### [WRITTEN INSTRUCTION]
Return every record below word for word, keeping each line unchanged and in its original order.

### [DATA FOR THIS TASK]
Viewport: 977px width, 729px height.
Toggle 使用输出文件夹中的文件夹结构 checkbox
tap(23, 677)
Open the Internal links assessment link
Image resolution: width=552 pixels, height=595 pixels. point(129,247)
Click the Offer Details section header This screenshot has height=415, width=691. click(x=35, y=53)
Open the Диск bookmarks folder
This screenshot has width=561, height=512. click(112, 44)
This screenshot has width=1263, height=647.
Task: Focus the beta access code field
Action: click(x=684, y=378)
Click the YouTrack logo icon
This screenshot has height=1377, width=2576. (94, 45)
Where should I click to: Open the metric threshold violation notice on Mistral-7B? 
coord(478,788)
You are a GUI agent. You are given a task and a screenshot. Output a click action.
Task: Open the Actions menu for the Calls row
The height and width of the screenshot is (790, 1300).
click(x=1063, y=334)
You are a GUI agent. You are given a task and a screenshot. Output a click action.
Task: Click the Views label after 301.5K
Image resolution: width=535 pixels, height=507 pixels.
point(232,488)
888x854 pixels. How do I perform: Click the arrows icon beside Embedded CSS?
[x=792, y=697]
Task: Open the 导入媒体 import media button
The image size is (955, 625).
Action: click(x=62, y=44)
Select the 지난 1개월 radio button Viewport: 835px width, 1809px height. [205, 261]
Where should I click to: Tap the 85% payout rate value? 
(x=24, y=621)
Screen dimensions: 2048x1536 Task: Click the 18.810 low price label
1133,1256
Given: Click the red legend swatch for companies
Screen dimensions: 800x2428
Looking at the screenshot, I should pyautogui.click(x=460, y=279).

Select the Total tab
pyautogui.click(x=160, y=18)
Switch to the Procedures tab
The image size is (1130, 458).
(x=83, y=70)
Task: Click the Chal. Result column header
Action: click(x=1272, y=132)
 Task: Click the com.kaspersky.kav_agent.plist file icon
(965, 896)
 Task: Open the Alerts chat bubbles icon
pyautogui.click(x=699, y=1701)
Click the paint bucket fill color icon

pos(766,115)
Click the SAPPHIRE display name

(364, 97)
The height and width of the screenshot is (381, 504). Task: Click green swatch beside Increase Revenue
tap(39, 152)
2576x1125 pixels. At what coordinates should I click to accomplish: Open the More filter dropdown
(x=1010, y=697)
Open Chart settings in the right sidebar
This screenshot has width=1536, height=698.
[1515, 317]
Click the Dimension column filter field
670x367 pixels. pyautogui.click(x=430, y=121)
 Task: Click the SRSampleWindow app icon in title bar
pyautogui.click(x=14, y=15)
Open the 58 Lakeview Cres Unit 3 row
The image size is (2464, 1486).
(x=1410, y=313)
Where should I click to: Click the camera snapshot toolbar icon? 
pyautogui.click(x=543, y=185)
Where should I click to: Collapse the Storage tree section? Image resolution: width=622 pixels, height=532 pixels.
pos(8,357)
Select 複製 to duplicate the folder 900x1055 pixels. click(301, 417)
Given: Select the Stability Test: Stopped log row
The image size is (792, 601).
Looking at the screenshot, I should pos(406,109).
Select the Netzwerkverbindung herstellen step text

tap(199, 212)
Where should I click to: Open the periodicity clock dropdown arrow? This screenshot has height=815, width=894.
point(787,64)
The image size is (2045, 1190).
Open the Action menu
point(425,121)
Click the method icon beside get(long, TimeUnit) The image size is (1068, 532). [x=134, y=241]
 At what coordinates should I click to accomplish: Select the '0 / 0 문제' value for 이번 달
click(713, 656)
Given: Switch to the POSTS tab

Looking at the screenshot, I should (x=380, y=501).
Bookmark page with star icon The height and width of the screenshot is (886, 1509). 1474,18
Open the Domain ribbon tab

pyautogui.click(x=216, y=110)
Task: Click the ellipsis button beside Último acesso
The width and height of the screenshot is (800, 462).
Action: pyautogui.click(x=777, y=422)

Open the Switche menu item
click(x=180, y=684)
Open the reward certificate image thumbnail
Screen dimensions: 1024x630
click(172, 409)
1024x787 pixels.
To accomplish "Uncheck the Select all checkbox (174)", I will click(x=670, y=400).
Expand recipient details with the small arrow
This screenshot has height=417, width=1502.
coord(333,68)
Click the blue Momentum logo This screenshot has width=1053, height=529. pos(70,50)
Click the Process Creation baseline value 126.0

### [COMPLETED TASK]
Viewport: 977px width, 729px height.
Toggle 使用输出文件夹中的文件夹结构 checkbox
tap(23, 677)
Open the Internal links assessment link
Image resolution: width=552 pixels, height=595 pixels. point(129,247)
Click the Offer Details section header This screenshot has height=415, width=691. click(x=35, y=53)
Open the Диск bookmarks folder
This screenshot has width=561, height=512. click(112, 44)
This screenshot has width=1263, height=647.
Task: Focus the beta access code field
Action: click(x=684, y=378)
Click the YouTrack logo icon
This screenshot has height=1377, width=2576. (94, 45)
Where should I click to: Open the metric threshold violation notice on Mistral-7B? 
coord(478,788)
You are a GUI agent. You are given a task and a screenshot. Output a click action.
Task: Open the Actions menu for the Calls row
The height and width of the screenshot is (790, 1300).
click(x=1063, y=334)
You are a GUI agent. You are given a task and a screenshot. Output a click action.
Task: Click the Views label after 301.5K
Image resolution: width=535 pixels, height=507 pixels.
point(232,488)
888x854 pixels. How do I perform: Click the arrows icon beside Embedded CSS?
[x=792, y=697]
Task: Open the 导入媒体 import media button
The image size is (955, 625).
Action: click(x=62, y=44)
Select the 지난 1개월 radio button Viewport: 835px width, 1809px height. [205, 261]
Where should I click to: Tap the 85% payout rate value? 
(x=24, y=621)
Screen dimensions: 2048x1536 Task: Click the 18.810 low price label
1133,1256
Given: Click the red legend swatch for companies
Screen dimensions: 800x2428
Looking at the screenshot, I should pyautogui.click(x=460, y=279).

Select the Total tab
pyautogui.click(x=160, y=18)
Switch to the Procedures tab
The image size is (1130, 458).
(x=83, y=70)
Task: Click the Chal. Result column header
Action: click(x=1272, y=132)
 Task: Click the com.kaspersky.kav_agent.plist file icon
(965, 896)
 Task: Open the Alerts chat bubbles icon
pyautogui.click(x=699, y=1701)
Click the paint bucket fill color icon

pos(766,115)
Click the SAPPHIRE display name

(364, 97)
The height and width of the screenshot is (381, 504). Task: Click green swatch beside Increase Revenue
tap(39, 152)
2576x1125 pixels. At what coordinates should I click to accomplish: Open the More filter dropdown
(x=1010, y=697)
Open Chart settings in the right sidebar
This screenshot has width=1536, height=698.
[1515, 317]
Click the Dimension column filter field
670x367 pixels. pyautogui.click(x=430, y=121)
 Task: Click the SRSampleWindow app icon in title bar
pyautogui.click(x=14, y=15)
Open the 58 Lakeview Cres Unit 3 row
The image size is (2464, 1486).
(x=1410, y=313)
Where should I click to: Click the camera snapshot toolbar icon? 
pyautogui.click(x=543, y=185)
Where should I click to: Collapse the Storage tree section? Image resolution: width=622 pixels, height=532 pixels.
pos(8,357)
Select 複製 to duplicate the folder 900x1055 pixels. click(301, 417)
Given: Select the Stability Test: Stopped log row
The image size is (792, 601).
Looking at the screenshot, I should pos(406,109).
Select the Netzwerkverbindung herstellen step text

tap(199, 212)
Where should I click to: Open the periodicity clock dropdown arrow? This screenshot has height=815, width=894.
point(787,64)
The image size is (2045, 1190).
Open the Action menu
point(425,121)
Click the method icon beside get(long, TimeUnit) The image size is (1068, 532). [x=134, y=241]
 At what coordinates should I click to accomplish: Select the '0 / 0 문제' value for 이번 달
click(713, 656)
Given: Switch to the POSTS tab

Looking at the screenshot, I should (x=380, y=501).
Bookmark page with star icon The height and width of the screenshot is (886, 1509). 1474,18
Open the Domain ribbon tab

pyautogui.click(x=216, y=110)
Task: Click the ellipsis button beside Último acesso
The width and height of the screenshot is (800, 462).
Action: pyautogui.click(x=777, y=422)

Open the Switche menu item
click(x=180, y=684)
Open the reward certificate image thumbnail
Screen dimensions: 1024x630
click(172, 409)
1024x787 pixels.
To accomplish "Uncheck the Select all checkbox (174)", I will click(x=670, y=400).
Expand recipient details with the small arrow
This screenshot has height=417, width=1502.
coord(333,68)
Click the blue Momentum logo This screenshot has width=1053, height=529. pos(70,50)
Click the Process Creation baseline value 126.0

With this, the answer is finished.